Quote the records that follow word for word, reproducing every line without alteration.
━━━━━━━━━━━━━━━━━━━━
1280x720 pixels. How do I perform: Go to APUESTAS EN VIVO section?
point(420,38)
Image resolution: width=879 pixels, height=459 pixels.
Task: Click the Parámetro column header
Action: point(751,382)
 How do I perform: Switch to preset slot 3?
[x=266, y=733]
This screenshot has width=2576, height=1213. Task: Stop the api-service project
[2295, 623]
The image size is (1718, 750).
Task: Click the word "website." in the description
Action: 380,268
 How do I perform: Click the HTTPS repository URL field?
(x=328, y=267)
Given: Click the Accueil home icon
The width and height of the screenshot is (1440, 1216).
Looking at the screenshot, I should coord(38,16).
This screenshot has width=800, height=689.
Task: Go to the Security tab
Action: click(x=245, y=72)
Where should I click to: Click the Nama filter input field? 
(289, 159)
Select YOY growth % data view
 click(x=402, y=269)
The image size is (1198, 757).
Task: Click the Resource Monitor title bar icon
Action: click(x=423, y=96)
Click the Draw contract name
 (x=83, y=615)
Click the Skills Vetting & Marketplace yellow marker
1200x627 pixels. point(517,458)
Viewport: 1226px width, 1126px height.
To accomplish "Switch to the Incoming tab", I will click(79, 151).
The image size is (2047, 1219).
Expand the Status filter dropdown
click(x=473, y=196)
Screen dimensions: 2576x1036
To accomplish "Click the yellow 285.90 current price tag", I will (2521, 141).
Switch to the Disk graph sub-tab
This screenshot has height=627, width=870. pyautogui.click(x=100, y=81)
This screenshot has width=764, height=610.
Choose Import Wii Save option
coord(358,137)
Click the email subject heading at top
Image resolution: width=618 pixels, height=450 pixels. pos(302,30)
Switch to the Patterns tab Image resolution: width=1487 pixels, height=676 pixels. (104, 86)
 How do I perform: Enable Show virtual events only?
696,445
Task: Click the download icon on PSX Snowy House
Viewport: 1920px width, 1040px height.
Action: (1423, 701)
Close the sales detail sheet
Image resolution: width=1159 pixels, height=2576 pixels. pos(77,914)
━━━━━━━━━━━━━━━━━━━━
- **Exercise output**:
1280x720 pixels. How do I perform: Go to APUESTAS EN VIVO section?
point(420,38)
Image resolution: width=879 pixels, height=459 pixels.
Task: Click the Parámetro column header
Action: point(751,382)
 How do I perform: Switch to preset slot 3?
[x=266, y=733]
This screenshot has width=2576, height=1213. Task: Stop the api-service project
[2295, 623]
The image size is (1718, 750).
Task: Click the word "website." in the description
Action: 380,268
 How do I perform: Click the HTTPS repository URL field?
(x=328, y=267)
Given: Click the Accueil home icon
The width and height of the screenshot is (1440, 1216).
Looking at the screenshot, I should coord(38,16).
This screenshot has width=800, height=689.
Task: Go to the Security tab
Action: click(x=245, y=72)
Where should I click to: Click the Nama filter input field? 
(289, 159)
Select YOY growth % data view
 click(x=402, y=269)
The image size is (1198, 757).
Task: Click the Resource Monitor title bar icon
Action: click(x=423, y=96)
Click the Draw contract name
 (x=83, y=615)
Click the Skills Vetting & Marketplace yellow marker
1200x627 pixels. point(517,458)
Viewport: 1226px width, 1126px height.
To accomplish "Switch to the Incoming tab", I will click(79, 151).
The image size is (2047, 1219).
Expand the Status filter dropdown
click(x=473, y=196)
Screen dimensions: 2576x1036
To accomplish "Click the yellow 285.90 current price tag", I will (2521, 141).
Switch to the Disk graph sub-tab
This screenshot has height=627, width=870. pyautogui.click(x=100, y=81)
This screenshot has width=764, height=610.
Choose Import Wii Save option
coord(358,137)
Click the email subject heading at top
Image resolution: width=618 pixels, height=450 pixels. pos(302,30)
Switch to the Patterns tab Image resolution: width=1487 pixels, height=676 pixels. (104, 86)
 How do I perform: Enable Show virtual events only?
696,445
Task: Click the download icon on PSX Snowy House
Viewport: 1920px width, 1040px height.
Action: (1423, 701)
Close the sales detail sheet
Image resolution: width=1159 pixels, height=2576 pixels. pos(77,914)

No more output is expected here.